The task » The lines to copy run from the one containing "653x524 pixels. How" to the last line of the entries; output those lines exactly and only them, without pictures.
-- Opening Marker --
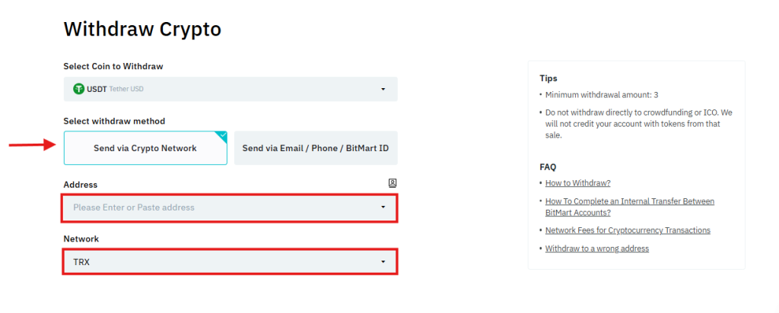Image resolution: width=779 pixels, height=313 pixels.
Task: Click the green Tether USDT coin icon
Action: click(78, 89)
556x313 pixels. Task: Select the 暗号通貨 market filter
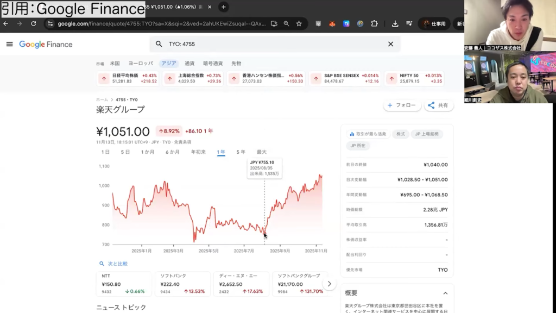(x=213, y=64)
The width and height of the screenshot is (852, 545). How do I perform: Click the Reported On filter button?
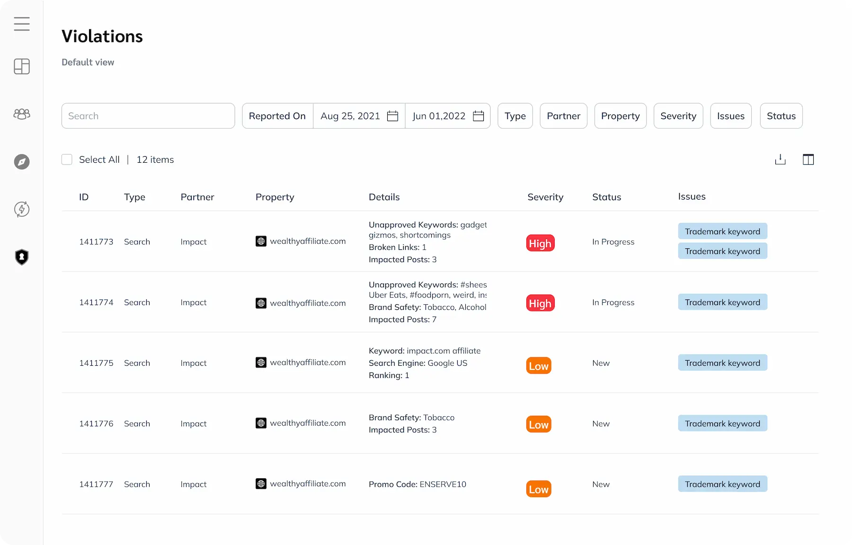coord(277,116)
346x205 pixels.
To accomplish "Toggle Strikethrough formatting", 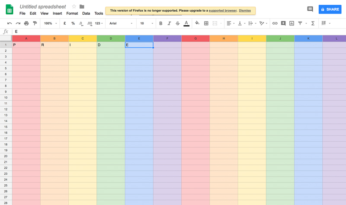I will 178,23.
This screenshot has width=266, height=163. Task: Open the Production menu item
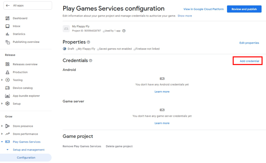[20, 72]
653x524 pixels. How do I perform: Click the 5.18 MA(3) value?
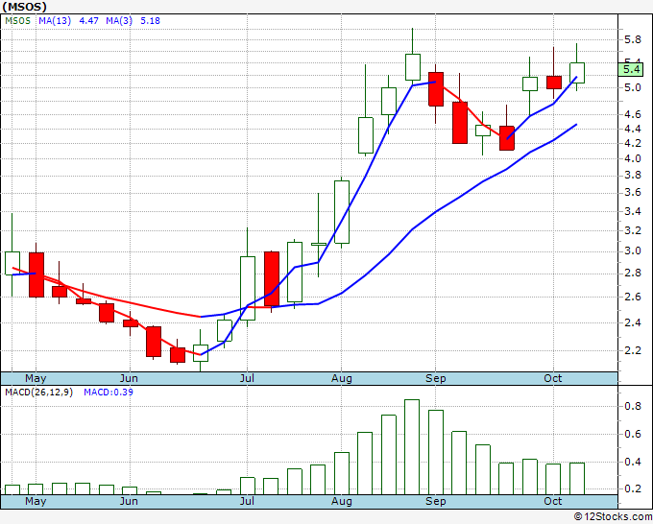tap(147, 20)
-- Closing Marker --
Completed task »
653x524 pixels. How do I perform: Click the 5.18 MA(3) value?
tap(147, 20)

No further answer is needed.